Trofim Lysenko
October 5th, 2006

Soviet agronomist Trofim Denisovich Lysenko was catapulted to fame in the 1930s through his attempts to tackle the famine caused by the collectivisation of farms. Though mostly inneffectual, his peasant status, staunch support of Leninism and popularity amongst disenfranchised farmers gained the support of the Soviet propaganda machine, which exaggerated his successes and ignored his failures.Lysenko had no agronomic training - his ideas involved on Lamarckian evolution and applying communist ideology to crop growing. Thus, plants were grown closer together so that they could help eachother. He also claimed a “new” technique of vernalisation, a method of growing wheat that was in fact neither new nor useful. He supported his ideas not with controlled trials but the time-honoured quack method of customer feedback - using questionnaires filled out by farmers to “prove” yield increases.Once put in charge of Academy of Agricultural Sciences of the Soviet Union, Lysenko ruthlessly suppressed any criticism of his work and demonised the new field of genetics.

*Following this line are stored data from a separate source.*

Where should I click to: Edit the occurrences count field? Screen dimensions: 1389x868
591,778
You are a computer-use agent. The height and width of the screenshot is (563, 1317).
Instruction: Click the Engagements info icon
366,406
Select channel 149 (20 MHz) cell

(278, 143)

Hundreds of biologists were expelled, imprisoned, or executed.
Only in the 1960s did the influence of Soviet ideology over science wane, and with it Lysenko’s campaign against geneticists. Disgraced and discredited, Lysenko was removed from power, though his ideas lived on in China. Lysenko died in 1976. To this day, his name lives on as a term describing the suppression of science for ideological purposes: see Lysenkoism.